İkinci yarıya her iki ekip da biraz daha iştahlı başladı. Lakin gol yeme korkusu, ayaklara görünmez zincirler vuruyordu. Alanda bir kararsızlık, bir tereddüt havası hakimdi. Ancak kazanmak zorunda olan taraf Fenerbahçe’ydi ve risk almak zorundaydı. İşte tam bu noktada iki atak birden yaptı; Amrabat ve Djiku oyuna dahil oldu.

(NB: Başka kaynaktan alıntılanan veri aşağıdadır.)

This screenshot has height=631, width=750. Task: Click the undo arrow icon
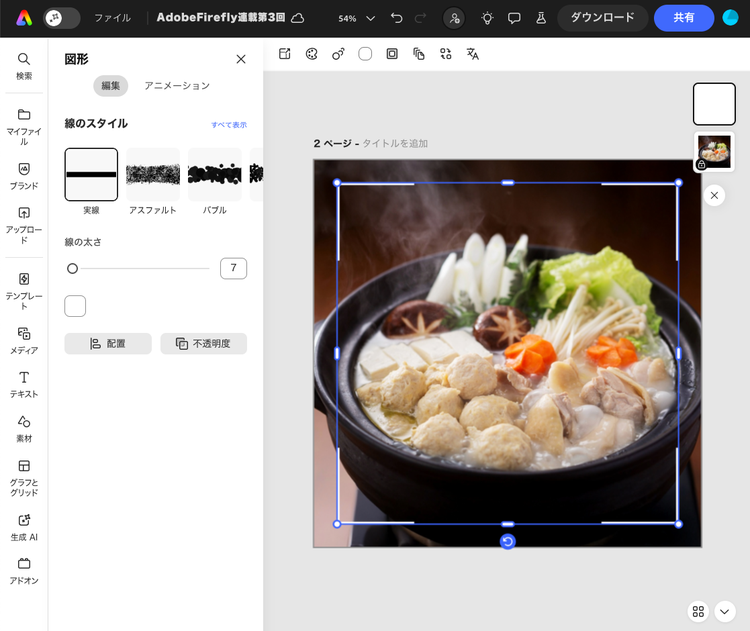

Bu değişikliklerle birlikte Sarı Lacivertliler, Galatasaray kalesine daha sık inmeye başladı. Bilhassa kornerlerde yaratılan tehlikeler Galatasaray kalesini zorladı.
Ancak bu teşebbüsler de sonuçsuz kaldı.
Golsüz beraberlik hiç elbet Galatasaray için çok büyük bir avantaj.
Kalan 13 haftaya 6 puan fark ve ikili averaj üstünlüğüyle giriyor.
Sarı Kırmızılılar için şampiyonluk göründü diyebiliriz.
Fenerbahçe kazanmak zorundaydı, kazanacak bir futbol sergileyemedi.
Sarı Lacivertliler için şampiyonluk mucizelere kaldı kanımca.